I don’t see a good reason to be against the building of a mosque/cultural center two blocks from Ground Zero. In fact, the arguments in favor sound quite reasonable to me. But, then again, I don’t hate and fear Islam. I see the truths in Islam – what I know of it, and, yes, even all those bellicose, xenophobic passages, too – just as I do in many other religions and worldviews to which I’m not devoted. “Every thing possible to be believ’d is an image of truth.”
Moreover, it’s my impression that two blocks in downtown Manhattan is the equivalent of around ten miles culturally in a normal city, a whole continent for non-urban cultures. And, anyway, what Manhattanites do with their neighborhoods I do not take as my business – kind of like the state of my next door neighbors’ marriage and home decor aren’t my business either, nor the very heady aroma that sometimes wafts from the open front door of the other neighbor’s home.
But two blocks from Zero is way too close for some people (commenters), many of whom clearly live thousands of miles away. Quick summary: “Fight and slay the Muslims wherever you may find them.”
The building proposal is from one perspective taken as an act of cowardly surrender – the construction of a monument to honor an enemy turned ideological conqueror. This view is embodied in an item like this campaign video from Rick Barber for Congress in Alabama. From the alternative perspective, the same one that I presume led to the Manhattan Community Board voting 29 to 1 in favor of the project, Barber represents the unwanted return to the national stage of the self-righteously enraged – bellicose and xenophobic – bigot.

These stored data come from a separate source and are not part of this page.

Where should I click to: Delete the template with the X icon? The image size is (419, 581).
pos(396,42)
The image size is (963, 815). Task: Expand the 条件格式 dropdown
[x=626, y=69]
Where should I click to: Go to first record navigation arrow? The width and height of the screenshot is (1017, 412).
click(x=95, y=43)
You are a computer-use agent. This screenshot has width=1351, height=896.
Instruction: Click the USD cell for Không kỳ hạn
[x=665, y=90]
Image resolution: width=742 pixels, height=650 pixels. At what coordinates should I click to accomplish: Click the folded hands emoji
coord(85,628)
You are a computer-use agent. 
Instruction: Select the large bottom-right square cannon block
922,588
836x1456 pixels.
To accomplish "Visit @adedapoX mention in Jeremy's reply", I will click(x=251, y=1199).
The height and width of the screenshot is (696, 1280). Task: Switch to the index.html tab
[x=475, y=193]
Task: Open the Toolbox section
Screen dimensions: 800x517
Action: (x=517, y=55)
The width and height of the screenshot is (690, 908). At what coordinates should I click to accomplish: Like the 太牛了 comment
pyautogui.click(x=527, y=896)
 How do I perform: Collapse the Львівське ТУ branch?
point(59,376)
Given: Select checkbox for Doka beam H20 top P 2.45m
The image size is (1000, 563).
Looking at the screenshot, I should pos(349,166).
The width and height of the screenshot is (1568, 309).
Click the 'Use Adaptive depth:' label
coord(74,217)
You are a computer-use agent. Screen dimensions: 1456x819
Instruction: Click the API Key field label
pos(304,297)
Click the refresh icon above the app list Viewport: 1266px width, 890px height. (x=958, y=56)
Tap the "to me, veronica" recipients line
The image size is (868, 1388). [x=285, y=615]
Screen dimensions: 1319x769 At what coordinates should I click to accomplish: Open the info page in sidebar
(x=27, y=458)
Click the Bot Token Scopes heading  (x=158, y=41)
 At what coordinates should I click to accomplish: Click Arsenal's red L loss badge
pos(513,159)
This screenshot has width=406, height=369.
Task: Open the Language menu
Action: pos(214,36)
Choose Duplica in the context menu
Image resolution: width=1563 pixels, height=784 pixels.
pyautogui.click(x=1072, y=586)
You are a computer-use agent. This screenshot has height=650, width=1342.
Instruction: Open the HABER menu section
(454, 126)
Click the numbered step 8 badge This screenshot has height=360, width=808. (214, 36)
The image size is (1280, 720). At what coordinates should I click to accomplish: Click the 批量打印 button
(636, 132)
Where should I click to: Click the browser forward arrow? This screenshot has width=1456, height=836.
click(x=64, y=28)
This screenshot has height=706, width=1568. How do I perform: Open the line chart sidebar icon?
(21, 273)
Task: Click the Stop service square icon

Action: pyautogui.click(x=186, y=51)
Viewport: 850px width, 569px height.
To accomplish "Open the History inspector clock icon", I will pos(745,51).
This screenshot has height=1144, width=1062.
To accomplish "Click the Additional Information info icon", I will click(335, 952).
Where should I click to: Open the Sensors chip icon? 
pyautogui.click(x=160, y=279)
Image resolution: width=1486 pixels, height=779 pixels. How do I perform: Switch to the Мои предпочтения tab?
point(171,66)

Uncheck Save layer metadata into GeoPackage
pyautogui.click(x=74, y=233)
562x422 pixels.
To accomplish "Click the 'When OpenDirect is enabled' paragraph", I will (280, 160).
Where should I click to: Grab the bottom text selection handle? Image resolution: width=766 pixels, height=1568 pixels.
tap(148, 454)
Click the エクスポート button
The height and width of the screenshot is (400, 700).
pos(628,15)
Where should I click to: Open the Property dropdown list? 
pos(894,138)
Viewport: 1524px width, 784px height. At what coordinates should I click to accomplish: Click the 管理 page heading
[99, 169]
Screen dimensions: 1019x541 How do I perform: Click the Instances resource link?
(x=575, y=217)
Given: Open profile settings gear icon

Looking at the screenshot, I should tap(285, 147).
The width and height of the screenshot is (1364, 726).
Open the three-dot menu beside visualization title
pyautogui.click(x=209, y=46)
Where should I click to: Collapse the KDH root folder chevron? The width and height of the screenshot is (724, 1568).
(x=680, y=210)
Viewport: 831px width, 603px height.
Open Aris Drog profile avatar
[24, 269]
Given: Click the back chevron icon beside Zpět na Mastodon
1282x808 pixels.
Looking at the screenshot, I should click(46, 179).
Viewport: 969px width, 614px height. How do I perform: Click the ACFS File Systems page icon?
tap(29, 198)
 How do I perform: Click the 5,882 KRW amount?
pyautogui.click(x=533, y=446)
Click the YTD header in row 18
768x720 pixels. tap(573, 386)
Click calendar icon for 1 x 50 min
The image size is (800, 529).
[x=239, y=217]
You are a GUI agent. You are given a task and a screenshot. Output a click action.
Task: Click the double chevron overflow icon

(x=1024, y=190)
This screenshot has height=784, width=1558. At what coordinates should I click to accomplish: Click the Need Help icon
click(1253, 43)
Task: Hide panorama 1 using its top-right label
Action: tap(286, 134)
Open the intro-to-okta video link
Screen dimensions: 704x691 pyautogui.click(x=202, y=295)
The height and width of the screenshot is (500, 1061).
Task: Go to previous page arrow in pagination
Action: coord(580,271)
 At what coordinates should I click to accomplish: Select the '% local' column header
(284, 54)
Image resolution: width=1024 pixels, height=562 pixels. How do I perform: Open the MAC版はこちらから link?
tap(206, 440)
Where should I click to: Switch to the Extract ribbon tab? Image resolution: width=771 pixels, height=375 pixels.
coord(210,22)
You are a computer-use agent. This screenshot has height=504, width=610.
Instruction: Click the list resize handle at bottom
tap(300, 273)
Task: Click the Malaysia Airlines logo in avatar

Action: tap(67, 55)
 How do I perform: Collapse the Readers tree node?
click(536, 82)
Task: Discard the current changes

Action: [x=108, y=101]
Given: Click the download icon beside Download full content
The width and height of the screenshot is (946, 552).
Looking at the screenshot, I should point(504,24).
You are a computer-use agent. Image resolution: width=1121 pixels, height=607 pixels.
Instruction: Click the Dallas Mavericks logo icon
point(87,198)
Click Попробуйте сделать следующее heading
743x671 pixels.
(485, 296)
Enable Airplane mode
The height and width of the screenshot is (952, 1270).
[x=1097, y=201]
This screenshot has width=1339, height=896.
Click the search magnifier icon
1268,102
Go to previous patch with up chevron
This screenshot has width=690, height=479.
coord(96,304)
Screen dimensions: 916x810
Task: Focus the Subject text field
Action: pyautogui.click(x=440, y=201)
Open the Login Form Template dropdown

I wouldn’t be surprised at all if they find an excuse to nix the project – there’s talk about an historic site that would have to be destroyed to make way for it – now that the intrinsically meaningless approval has been offered. In the meantime, we have the explosive, fiery collision of two self-contained and radically opposed worldviews, the acts of each seeming to the other to prove its own point. It’s an ideological pantomime of the kind of war we have so far avoided.
With all the frustrations going on right now/Louisiana,Continued denial about our Economic Situation,increasingly irrelevant war in Afghanistan,you reminded me that we have nothing built yet at Ground Zero. However,this is in the NYT today.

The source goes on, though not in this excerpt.